Inspektionen sollen am Samstag beginnen Geistlicher: Programm wird bis aufs Blut verteidigt

Insgesamt fünf Inspektoren der Internationalen Atomenergiebehörde (IAEO bzw. IAEA) sind am Freitagmorgen zu einem Kontrollbesuch iranischer Atomanlagen in Teheran eingetroffen. Wie der Vizepräsident der iranischen Atomenergie-Organisation, Mohammed Saidi, der Nachrichtenagentur Mehr mitteilte, sollen die Inspektionen am Samstag beginnen. Ziel der Kontrollen seien vor allem die unterirdische Uran-Anreicherungsanlage in Natanz südlich von Teheran sowie die Konversionsanlage in Isfahan.
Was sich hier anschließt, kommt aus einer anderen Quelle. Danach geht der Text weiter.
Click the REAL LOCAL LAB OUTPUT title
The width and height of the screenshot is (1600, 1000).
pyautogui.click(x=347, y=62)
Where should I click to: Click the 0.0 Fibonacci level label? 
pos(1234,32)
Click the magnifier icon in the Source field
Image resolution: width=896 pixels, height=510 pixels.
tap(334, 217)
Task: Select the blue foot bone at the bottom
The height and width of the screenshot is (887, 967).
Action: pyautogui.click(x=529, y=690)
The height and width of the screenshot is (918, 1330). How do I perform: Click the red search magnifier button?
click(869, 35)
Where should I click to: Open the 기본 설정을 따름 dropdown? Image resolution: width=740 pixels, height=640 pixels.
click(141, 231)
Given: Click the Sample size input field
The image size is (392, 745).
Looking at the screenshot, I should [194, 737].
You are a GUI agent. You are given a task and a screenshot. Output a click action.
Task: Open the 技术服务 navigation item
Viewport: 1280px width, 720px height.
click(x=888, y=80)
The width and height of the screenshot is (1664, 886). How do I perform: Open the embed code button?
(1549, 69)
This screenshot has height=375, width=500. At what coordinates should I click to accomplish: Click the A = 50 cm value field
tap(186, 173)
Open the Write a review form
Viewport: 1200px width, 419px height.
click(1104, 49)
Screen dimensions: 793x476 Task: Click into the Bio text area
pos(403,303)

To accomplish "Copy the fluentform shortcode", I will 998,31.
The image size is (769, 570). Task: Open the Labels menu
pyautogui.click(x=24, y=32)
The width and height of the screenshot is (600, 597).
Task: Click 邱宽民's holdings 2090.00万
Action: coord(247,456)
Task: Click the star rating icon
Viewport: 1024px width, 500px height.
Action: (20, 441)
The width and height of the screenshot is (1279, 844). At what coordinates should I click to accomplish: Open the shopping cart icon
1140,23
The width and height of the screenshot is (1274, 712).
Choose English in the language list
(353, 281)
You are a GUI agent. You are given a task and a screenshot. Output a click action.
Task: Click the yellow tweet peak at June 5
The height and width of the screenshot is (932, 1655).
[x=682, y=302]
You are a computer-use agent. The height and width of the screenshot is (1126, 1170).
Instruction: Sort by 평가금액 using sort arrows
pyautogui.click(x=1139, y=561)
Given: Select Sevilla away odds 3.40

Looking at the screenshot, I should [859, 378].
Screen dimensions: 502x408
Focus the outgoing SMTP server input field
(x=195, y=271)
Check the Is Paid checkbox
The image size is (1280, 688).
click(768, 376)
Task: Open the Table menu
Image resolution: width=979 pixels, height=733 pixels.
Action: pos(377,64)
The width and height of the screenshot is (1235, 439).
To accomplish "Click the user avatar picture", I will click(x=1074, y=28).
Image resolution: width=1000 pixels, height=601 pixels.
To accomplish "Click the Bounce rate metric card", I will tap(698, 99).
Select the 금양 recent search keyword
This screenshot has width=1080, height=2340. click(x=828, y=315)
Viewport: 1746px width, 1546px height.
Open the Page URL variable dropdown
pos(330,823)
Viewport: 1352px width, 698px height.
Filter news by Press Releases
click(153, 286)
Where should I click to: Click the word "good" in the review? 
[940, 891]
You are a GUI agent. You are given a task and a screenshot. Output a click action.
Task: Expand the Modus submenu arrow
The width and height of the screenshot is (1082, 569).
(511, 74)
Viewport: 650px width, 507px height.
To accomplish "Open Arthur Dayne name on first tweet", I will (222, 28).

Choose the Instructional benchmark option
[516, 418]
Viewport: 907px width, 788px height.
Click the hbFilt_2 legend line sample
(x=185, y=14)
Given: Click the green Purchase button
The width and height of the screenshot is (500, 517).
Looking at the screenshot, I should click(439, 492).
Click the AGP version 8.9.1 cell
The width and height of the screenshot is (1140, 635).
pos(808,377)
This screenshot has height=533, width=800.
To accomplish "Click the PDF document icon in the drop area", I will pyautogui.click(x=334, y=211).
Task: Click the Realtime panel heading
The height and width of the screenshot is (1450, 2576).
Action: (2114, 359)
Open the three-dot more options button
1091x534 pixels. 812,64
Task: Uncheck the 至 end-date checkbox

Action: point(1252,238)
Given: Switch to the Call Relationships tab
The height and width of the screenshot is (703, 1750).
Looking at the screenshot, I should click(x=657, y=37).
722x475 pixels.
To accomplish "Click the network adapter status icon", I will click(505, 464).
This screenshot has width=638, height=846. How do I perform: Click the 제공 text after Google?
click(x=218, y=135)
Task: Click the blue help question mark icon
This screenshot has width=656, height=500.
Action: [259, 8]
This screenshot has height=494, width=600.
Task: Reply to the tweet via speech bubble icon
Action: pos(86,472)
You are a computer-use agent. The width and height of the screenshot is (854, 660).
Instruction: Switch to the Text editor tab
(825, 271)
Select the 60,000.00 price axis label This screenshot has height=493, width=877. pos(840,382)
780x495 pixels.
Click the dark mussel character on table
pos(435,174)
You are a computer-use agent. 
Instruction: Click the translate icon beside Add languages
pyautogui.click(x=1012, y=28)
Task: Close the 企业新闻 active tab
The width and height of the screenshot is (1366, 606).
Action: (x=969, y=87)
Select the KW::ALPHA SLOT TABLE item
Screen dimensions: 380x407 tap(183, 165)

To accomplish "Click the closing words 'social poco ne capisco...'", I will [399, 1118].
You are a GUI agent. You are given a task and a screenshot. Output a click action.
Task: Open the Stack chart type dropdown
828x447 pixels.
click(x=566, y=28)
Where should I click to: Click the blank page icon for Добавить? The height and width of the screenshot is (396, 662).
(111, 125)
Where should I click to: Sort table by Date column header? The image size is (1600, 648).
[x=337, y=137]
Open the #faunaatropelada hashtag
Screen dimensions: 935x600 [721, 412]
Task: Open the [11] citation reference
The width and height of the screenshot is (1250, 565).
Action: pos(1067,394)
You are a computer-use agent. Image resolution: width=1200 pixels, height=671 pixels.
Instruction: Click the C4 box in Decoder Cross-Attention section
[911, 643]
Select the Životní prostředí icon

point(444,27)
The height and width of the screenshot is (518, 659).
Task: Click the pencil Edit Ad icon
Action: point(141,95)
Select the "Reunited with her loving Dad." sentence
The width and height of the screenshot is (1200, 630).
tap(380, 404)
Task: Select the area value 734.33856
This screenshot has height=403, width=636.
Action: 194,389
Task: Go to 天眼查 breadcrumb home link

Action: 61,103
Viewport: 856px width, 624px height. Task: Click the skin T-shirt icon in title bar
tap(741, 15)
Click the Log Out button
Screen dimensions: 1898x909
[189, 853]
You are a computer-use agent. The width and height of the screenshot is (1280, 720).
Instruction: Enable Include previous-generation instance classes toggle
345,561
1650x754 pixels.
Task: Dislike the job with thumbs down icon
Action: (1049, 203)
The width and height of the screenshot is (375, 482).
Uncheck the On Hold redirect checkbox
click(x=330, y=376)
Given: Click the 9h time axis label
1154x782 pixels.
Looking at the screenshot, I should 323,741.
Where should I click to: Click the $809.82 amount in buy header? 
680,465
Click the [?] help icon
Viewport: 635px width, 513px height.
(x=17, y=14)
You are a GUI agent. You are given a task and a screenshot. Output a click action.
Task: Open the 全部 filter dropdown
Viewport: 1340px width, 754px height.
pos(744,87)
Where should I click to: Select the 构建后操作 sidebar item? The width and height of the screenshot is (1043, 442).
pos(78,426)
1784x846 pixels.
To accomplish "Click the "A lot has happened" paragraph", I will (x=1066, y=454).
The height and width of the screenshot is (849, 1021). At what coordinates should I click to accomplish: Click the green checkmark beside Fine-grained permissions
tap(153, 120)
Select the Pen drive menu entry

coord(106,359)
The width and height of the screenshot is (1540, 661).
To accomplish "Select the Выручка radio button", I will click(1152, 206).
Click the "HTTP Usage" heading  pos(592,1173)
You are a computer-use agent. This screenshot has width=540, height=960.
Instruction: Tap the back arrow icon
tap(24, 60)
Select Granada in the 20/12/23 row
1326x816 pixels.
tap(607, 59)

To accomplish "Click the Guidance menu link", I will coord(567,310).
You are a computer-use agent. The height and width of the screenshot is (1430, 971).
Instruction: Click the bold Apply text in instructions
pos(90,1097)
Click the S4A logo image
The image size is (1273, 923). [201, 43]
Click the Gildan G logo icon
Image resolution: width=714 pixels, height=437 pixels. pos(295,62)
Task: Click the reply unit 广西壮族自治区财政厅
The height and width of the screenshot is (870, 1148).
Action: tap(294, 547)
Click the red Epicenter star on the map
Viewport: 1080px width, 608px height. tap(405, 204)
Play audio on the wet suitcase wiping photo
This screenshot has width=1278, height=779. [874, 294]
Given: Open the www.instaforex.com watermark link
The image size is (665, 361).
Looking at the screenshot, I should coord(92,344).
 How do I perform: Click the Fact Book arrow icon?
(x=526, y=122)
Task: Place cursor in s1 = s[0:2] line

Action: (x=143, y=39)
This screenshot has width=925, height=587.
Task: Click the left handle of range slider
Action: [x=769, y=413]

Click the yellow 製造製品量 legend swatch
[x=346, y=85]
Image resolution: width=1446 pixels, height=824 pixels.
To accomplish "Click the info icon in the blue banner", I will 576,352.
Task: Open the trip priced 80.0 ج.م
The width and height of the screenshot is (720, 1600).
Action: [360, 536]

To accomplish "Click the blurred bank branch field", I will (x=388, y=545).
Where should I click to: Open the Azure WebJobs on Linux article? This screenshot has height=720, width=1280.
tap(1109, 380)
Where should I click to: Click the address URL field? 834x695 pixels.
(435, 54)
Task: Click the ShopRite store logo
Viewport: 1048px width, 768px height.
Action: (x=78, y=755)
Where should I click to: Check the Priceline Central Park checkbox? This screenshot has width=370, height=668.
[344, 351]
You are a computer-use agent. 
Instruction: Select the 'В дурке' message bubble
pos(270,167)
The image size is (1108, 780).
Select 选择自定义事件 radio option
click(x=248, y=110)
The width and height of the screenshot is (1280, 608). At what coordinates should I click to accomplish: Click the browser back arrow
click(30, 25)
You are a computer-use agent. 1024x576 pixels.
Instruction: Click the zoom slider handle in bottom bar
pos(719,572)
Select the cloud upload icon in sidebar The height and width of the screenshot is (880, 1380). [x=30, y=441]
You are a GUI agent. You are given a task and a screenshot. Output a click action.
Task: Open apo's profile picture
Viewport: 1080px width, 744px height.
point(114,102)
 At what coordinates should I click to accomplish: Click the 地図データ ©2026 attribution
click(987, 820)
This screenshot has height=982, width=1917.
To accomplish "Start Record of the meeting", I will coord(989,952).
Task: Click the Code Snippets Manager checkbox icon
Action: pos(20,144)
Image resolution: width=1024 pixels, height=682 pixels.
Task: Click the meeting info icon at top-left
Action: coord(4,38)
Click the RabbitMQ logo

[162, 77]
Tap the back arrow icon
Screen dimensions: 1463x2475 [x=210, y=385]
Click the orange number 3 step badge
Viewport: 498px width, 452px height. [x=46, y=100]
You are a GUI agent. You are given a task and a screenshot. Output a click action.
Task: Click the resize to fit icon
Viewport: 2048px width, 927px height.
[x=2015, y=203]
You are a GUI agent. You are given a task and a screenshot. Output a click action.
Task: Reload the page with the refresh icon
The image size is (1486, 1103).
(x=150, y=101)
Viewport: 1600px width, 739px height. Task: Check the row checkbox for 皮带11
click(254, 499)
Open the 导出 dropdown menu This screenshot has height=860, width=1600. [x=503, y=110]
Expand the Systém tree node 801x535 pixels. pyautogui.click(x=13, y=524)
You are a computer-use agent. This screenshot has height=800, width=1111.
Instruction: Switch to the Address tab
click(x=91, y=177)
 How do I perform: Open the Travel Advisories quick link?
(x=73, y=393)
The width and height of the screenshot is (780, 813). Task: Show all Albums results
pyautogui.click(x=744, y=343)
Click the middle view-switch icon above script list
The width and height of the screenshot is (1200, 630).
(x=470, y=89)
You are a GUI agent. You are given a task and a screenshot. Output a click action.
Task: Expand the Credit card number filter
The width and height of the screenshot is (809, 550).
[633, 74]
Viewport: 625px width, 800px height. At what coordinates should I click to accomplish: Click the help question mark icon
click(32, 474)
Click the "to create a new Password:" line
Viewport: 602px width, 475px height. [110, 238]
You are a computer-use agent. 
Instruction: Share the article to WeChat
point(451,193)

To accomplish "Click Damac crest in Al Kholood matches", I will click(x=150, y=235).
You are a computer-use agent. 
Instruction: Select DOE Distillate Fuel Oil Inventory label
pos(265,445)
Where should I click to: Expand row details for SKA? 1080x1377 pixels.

Der iranische Botschafter bei der IAEO, Aliasghar Soltanieh, sagte, der Besuch erfolge im Rahmen des Atomwaffensperrvertrages, zu dessen Unterzeichnern Teheran gehört. Er sei bereits vor mehreren Monaten vereinbart worden und stehe in keinem Zusammenhang mit der jüngsten Erklärung des UN-Sicherheitsrats zum iranischen Atomprogramm. Ende März hatte der Rat dem Land eine Frist von 30 Tagen eingeräumt, um die Urananreicherung zu stoppen. Auf die Androhung von Sanktionen verzichtete das Gremium allerdings.

Ein geistlicher iranischer Würdenträger bekräftigte erneut, sein Land werde an seinem Atomprogramm festhalten. "Wir werden unser Recht bis zum letzten Blutstropfen verteidigen", sagte Ahmed Khatami in seiner vom Staatsrundfunk übertragenen Freitagspredigt. Ziel der iranischen Raketentests der vergangenen Woche sei es gewesen, zu zeigen, "dass unsere Feinde ordentlich Prügel beziehen werden, sollten sie einen Angriff auf den Islamischen Iran versuchen", betonte der ultrakonservative Kleriker.